## Text block
--- begin ---
# Lepidiolamprologus kendalii



## ahud (Aug 22, 2009)

I am thinking about doing a pair of Lepido. Kendalii in a 125g, but I can't decide on tank mates. I want something that will eat some of their fry. The Kendalii will be the main show in the tank so I don't want something that is large enough to pose a threat to them.

So far I have been suggested Brichardi or adding another predator type fish to the tank.

I have no idea what I should do??? :-? :-? :-? :-?

Aaron


----------



## tranced (Jan 11, 2006)

brichardi preying on kendali? i thought it would be the other way around...


----------



## DJRansome (Oct 29, 2005)

Kendali are killing machines, especially when they spawn. A single kendali was suggested to me for fry control in a mbuna tank, but when I inquired on* this* forum the members were shocked that I would be given such advice, LOL.

Maybe something much bigger and more evil. Since that's not my thing hopefully others will chime in.


----------



## prov356 (Sep 20, 2006)

Konings says in his books that t. vittatus and t. brichardi and similar look so much like young lepidio's like kendalli and elongatus that they are freely allowed into the nest and raid the eggs unhindered. Be cool to watch and take care of the fry problem too.


----------



## tranced (Jan 11, 2006)

wow fry problem... lol over here kendali juvies are like 100 bucks each


----------



## ahud (Aug 22, 2009)

Kendalii have a ton of fry Tranced. a TON lol.


----------



## Fogelhund (Dec 3, 2002)

In my experience, I had Lepidiolamprolus lemarii survive with nkambae (kendalli) as well as Jumbo brichardi. I suspect most of the brichardi types would be fine with kendalli. You could also likely keep any of the more robust Telmatochromis, such as sp. temporalis shell, or temporalis themselves.


----------



## ahud (Aug 22, 2009)

Lepido Lamarii was my original plan. Did you have a lot of aggression with Lamarii and Kendalli?

Would the Brichardi even put a dent in the amount of fry Kendalli produces?

And lastly, did you get the massive amount of fry that these species are supposed to produce? anywhere near 1000?

Thanks


----------



## Fogelhund (Dec 3, 2002)

The brichardi are unlikely to touch the kendalli fry. Strangely, the nkambae swam right through the clouds of brichardi fry, that were up to 1" long. I suppose they ate some, but it never seemed to make a dent in the brichardi population either. My spawns were in the 200-400 range... still quite a few.


----------



## Darkside (Feb 6, 2008)

Synodontis catfish are your best bet for fry control.


----------



## gman87 (Dec 24, 2004)

I've got a pair of lamari that just spawned in a 180 with a pair of nkambe (and leleupi, calvus, and fronts) and the lamari and nkambe ignore each other. They are both about 5-6". The nkambe haven't spawned yet so who knows what will happen then, supposedly they are stone cold killers. The lamari female just sits in front of the cave which is filled with large fry and the male has virtually no aggression.


----------



## Fogelhund (Dec 3, 2002)

gman87 said:


> I've got a pair of lamari that just spawned in a 180 with a pair of nkambe (and leleupi, calvus, and fronts) and the lamari and nkambe ignore each other. They are both about 5-6". The nkambe haven't spawned yet so who knows what will happen then, supposedly they are stone cold killers. The lamari female just sits in front of the cave which is filled with large fry and the male has virtually no aggression.


My lemarii didn't show too much aggression either... at least not until about the sixth spawn. Then they started grabbing the heads of fish that got too close. Ended up with a few one eyed fish from it. Loved the lemarii though, might get more at some point.


----------



## Multies (Mar 9, 2007)

I've never kept the kendallis but IME, lemarii were pretty calm fish. I did't know he would get too big for my tank and I gave him up at around 3-3.5 inches but he was one of the coolest fish I've ever kept. Huge mouths.


----------
--- end ---
## Work to do
[1] Answer these questions from the kendalii thread, one line each:
(a) What tank size is planned for the pair of kendalii?
(b) In what range were Fogelhund's spawns?
(c) What does Darkside call the best bet for fry control?
[2] Quote the stretch of the kendalii thread from "Kendali are killing" through "such advice, LOL.".
[3] For each statement, decide whether it agrees with the kendalii thread. Answer yes or no, and quote the words that settle it.
(a) gman87's lamari and nkambe fight with each other.
(b) Fogelhund expects the brichardi to eat the kendalli fry.
(c) Multies gave up the lemarii at around 3-3.5 inches.
The records that come next were gathered from a separate source.

(Stored data)
--- begin ---
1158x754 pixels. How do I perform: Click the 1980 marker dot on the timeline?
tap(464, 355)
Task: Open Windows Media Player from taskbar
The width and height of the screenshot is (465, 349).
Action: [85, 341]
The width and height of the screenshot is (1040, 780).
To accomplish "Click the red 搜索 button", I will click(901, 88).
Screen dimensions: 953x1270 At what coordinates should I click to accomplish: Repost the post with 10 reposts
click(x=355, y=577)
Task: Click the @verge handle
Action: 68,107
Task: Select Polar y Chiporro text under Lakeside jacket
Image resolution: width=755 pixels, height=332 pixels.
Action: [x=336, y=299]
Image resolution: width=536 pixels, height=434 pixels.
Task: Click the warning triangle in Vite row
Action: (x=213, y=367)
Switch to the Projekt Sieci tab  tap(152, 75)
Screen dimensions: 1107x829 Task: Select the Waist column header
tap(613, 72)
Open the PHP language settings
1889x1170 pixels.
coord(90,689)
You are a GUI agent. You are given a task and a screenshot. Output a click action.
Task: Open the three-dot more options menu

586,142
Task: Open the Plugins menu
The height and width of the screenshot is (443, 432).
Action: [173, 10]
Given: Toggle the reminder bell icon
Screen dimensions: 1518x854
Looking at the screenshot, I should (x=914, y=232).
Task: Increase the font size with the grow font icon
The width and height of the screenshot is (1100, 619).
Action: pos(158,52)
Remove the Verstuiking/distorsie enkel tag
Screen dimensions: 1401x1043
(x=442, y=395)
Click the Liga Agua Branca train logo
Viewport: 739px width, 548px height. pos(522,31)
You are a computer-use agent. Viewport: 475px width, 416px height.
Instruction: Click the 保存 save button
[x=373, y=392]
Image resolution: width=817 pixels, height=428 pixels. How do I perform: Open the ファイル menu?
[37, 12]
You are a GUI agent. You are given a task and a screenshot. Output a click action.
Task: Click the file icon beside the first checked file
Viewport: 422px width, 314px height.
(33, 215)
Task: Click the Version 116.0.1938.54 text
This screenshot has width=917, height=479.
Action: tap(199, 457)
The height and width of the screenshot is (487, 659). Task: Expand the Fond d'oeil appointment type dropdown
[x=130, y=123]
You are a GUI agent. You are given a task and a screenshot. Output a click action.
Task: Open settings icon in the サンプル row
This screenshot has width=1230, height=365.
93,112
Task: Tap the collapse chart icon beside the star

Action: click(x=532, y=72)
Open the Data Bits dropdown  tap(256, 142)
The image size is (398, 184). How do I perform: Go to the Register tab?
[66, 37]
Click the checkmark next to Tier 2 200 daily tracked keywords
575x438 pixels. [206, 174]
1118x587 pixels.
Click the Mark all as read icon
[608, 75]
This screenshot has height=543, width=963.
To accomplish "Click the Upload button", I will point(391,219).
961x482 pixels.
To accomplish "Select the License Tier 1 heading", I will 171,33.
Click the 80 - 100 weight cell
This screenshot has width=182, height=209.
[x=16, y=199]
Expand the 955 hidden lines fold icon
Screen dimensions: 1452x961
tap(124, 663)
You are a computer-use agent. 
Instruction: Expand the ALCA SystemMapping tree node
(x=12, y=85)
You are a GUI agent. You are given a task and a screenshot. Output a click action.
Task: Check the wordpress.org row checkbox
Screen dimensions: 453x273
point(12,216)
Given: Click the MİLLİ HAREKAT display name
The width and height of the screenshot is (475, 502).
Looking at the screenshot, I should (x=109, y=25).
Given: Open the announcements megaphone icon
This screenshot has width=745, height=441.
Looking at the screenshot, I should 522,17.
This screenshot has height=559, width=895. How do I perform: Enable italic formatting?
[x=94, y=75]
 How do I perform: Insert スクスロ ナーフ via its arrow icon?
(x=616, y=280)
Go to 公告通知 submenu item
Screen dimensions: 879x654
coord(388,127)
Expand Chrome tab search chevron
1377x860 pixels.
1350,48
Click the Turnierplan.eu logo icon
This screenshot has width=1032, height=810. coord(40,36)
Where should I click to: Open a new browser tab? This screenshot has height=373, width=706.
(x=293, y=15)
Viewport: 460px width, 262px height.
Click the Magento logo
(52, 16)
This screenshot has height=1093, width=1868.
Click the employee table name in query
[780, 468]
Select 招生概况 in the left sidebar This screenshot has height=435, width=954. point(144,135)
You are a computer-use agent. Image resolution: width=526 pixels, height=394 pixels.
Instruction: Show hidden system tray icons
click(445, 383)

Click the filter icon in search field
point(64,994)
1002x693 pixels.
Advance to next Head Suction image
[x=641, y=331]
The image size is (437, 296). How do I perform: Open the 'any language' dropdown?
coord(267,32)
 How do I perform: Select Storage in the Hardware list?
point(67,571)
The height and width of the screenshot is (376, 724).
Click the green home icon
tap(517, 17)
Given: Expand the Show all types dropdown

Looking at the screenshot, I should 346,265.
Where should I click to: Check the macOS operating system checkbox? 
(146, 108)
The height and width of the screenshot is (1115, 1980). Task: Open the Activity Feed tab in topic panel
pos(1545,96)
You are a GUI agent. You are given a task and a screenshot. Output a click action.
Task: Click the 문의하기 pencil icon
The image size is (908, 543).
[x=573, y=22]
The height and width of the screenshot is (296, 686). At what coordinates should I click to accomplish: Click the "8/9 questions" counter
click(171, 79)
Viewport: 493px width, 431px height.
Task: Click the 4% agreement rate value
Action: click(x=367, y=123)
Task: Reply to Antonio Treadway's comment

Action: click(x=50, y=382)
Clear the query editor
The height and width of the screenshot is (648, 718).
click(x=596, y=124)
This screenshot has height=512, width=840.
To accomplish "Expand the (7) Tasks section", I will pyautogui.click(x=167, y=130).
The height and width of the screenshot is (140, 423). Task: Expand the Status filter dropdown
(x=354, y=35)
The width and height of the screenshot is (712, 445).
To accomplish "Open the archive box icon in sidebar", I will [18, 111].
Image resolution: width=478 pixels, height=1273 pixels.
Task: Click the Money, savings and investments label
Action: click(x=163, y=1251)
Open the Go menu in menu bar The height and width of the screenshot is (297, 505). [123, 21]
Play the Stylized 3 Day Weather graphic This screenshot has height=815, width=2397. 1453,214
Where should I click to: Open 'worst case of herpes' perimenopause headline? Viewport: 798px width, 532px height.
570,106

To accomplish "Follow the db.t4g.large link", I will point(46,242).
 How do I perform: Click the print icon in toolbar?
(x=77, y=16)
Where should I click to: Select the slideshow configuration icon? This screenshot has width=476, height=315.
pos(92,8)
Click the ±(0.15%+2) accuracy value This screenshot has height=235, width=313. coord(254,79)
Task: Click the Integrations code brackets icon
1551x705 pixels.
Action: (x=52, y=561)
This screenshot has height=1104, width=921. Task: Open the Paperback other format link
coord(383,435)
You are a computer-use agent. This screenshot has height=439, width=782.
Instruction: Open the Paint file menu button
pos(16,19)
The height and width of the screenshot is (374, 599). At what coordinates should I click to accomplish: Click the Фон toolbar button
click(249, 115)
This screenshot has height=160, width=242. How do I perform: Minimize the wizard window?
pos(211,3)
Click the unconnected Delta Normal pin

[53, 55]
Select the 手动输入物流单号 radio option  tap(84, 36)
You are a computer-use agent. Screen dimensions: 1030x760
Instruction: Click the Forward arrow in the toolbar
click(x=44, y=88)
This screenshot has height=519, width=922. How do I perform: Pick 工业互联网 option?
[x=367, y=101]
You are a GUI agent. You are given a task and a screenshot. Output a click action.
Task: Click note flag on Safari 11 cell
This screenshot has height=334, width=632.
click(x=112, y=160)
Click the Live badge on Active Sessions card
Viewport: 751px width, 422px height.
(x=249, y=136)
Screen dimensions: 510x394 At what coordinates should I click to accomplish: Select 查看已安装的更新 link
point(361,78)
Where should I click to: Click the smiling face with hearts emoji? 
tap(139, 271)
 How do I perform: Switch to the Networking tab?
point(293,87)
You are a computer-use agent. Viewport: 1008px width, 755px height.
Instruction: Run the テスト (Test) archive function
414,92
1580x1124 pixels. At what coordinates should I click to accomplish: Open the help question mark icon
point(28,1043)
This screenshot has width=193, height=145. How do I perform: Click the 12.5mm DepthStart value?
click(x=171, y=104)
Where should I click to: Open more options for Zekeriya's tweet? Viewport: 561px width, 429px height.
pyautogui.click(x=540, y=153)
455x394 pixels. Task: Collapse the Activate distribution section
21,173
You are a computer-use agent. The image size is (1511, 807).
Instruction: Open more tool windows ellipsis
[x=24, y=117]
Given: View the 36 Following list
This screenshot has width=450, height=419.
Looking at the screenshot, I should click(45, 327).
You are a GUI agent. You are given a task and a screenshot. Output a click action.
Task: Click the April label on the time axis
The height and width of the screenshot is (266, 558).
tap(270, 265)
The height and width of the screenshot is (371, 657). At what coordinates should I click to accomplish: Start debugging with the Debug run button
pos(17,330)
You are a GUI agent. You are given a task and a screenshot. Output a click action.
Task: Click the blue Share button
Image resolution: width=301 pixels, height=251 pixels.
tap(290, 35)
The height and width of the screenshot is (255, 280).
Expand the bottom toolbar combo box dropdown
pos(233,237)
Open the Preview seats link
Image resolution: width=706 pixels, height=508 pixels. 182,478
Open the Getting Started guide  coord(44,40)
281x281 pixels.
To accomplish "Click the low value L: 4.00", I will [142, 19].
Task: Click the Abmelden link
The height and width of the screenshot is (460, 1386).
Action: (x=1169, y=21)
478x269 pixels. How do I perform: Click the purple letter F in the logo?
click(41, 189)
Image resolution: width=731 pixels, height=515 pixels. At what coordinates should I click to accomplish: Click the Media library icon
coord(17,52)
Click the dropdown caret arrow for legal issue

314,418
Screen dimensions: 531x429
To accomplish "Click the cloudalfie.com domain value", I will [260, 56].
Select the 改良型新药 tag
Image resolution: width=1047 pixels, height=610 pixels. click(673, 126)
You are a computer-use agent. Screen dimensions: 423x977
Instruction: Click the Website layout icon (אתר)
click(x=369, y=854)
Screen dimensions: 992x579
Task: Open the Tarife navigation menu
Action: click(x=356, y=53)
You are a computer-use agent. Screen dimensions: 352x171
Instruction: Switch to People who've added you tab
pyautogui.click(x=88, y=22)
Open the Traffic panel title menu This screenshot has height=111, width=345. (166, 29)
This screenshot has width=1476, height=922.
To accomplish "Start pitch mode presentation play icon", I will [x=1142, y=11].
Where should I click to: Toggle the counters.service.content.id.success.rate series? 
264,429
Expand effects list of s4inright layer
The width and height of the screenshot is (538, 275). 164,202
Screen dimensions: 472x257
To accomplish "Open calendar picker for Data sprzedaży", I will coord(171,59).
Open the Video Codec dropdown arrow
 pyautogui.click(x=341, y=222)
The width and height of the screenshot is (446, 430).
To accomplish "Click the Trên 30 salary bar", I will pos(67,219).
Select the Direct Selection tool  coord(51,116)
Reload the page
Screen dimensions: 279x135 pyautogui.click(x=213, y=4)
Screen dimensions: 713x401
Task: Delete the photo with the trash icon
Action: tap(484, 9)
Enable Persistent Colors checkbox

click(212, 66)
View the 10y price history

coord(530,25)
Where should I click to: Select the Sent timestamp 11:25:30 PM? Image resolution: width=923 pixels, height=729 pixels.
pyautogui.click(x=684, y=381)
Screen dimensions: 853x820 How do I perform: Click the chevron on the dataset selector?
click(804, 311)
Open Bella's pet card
--- end ---
## Answer list
[1]
(a) 125g
(b) 200-400
(c) Synodontis catfish

[2]
Kendali are killing machines, especially when they spawn. A single kendali was suggested to me for fry control in a mbuna tank, but when I inquired on* this* forum the members were shocked that I would be given such advice, LOL.

[3]
(a) No: "the lamari and nkambe ignore each other"
(b) No: "The brichardi are unlikely to touch the kendalli fry."
(c) Yes: "I gave him up at around 3-3.5 inches"